DIET OF THE MIND

I read recently of someone suggesting that we might need a "diet of the mind". Some of us are over-weight with information.  We gorge ourselves on data.  We have to know what is happening to people in the world. We must know what all our Facebook friends are doing.  We need to keep up with all the latest sports or celebrity news. We need to know what our church or social group is doing. We need to know the latest research about our profession. Information overload!

It's almost like we think that the more we know, the more we can protect ourselves from being caught off-guard. It's like there might be something out there that could save us if we just know what it is. But, what do we need to be saved from? Sometimes I think if I just knew more I wouldn't have to feel alone. If I could get enough friends on Facebook or followers on Twitter I will be OK. If I know enough about the latest global crisis I can keep safe from it's impact.

And sometimes this almost functions like an addiction.  Information overload insulates us from having to interact with the people around us. We can only feel so much. We may feel so much empathy and sympathy for refugees in Syria that we don't have enough energy left to allow the empathy we feel for the person in the nursing home to motivate us to visit them.  If we feel enough excitement over the victory of our favorite sports team, we don't have to interact with groups who are fighting for victory over cancer.

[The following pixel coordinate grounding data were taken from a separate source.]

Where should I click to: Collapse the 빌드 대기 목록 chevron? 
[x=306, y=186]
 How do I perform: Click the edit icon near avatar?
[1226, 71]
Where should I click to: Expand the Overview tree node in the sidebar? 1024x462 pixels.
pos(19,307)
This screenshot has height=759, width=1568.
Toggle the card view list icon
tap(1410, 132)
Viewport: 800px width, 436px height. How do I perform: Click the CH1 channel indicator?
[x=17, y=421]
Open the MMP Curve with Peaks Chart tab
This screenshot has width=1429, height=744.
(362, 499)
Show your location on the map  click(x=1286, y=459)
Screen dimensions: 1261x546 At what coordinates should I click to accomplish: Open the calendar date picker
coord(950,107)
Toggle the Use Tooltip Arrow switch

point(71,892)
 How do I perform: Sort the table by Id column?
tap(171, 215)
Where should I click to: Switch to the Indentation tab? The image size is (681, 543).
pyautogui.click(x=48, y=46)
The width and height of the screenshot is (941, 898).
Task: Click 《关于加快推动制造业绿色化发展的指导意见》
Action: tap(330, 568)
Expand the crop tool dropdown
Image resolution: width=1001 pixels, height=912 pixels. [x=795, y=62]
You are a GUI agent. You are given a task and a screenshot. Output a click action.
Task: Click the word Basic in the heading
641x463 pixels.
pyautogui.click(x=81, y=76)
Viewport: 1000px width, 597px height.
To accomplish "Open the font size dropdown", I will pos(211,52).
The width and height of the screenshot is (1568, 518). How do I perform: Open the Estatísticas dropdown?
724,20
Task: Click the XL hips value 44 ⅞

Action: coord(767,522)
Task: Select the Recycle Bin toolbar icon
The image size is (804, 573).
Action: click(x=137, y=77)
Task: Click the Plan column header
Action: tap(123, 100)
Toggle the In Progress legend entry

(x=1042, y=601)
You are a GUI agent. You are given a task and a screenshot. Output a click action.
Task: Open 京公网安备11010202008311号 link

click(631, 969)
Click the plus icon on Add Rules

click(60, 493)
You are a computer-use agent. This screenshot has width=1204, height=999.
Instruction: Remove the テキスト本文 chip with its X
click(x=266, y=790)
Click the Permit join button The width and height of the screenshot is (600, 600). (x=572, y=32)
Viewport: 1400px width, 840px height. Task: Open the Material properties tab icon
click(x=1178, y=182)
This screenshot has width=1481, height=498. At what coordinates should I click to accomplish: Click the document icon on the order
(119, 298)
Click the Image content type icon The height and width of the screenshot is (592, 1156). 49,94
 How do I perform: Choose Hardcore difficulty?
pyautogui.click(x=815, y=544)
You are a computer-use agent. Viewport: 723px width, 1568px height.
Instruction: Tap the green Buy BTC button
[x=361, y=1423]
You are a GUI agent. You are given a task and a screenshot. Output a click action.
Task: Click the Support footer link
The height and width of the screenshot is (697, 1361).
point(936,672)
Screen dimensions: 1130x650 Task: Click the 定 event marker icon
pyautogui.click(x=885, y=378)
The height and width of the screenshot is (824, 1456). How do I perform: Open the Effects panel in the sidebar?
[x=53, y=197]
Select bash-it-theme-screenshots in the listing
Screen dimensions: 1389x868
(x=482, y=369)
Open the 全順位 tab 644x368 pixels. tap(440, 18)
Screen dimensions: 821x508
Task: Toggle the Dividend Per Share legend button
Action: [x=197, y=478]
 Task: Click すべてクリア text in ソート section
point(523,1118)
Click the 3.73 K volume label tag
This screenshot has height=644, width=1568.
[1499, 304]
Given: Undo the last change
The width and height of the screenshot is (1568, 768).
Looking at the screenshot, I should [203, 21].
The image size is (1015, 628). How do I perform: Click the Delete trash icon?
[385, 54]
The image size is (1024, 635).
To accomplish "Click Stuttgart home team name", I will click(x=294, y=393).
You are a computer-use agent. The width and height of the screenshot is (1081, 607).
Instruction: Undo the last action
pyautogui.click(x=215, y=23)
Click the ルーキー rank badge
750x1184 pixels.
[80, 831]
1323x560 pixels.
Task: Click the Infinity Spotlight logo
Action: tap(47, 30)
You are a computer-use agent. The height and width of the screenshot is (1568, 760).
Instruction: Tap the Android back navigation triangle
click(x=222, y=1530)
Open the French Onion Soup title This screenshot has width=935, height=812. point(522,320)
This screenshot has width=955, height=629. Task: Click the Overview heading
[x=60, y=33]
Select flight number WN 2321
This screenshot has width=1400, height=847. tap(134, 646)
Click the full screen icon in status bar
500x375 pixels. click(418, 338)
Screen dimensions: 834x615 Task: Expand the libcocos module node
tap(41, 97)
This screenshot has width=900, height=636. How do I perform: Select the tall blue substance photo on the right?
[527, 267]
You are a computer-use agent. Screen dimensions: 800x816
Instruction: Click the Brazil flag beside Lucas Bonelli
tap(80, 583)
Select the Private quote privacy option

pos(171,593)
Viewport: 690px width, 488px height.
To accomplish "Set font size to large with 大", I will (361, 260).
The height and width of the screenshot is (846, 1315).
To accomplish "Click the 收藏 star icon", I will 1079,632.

Maybe we need a new organization called Information Anonymous. Much as other addictions keep us from feeling our feelings and sharing our rich and sometimes confusing selves, addiction to information can be a shield against intimacy.  Caring about everything leaves us so little energy that we end up caring about nothing.  If we care so much about everything that we don’t have to decide what matters most.

I don't have to deal with physical weight loss at this point in my life, but I could certainly stand to lose some weight that over-consuming information has contributed to my heavy mind.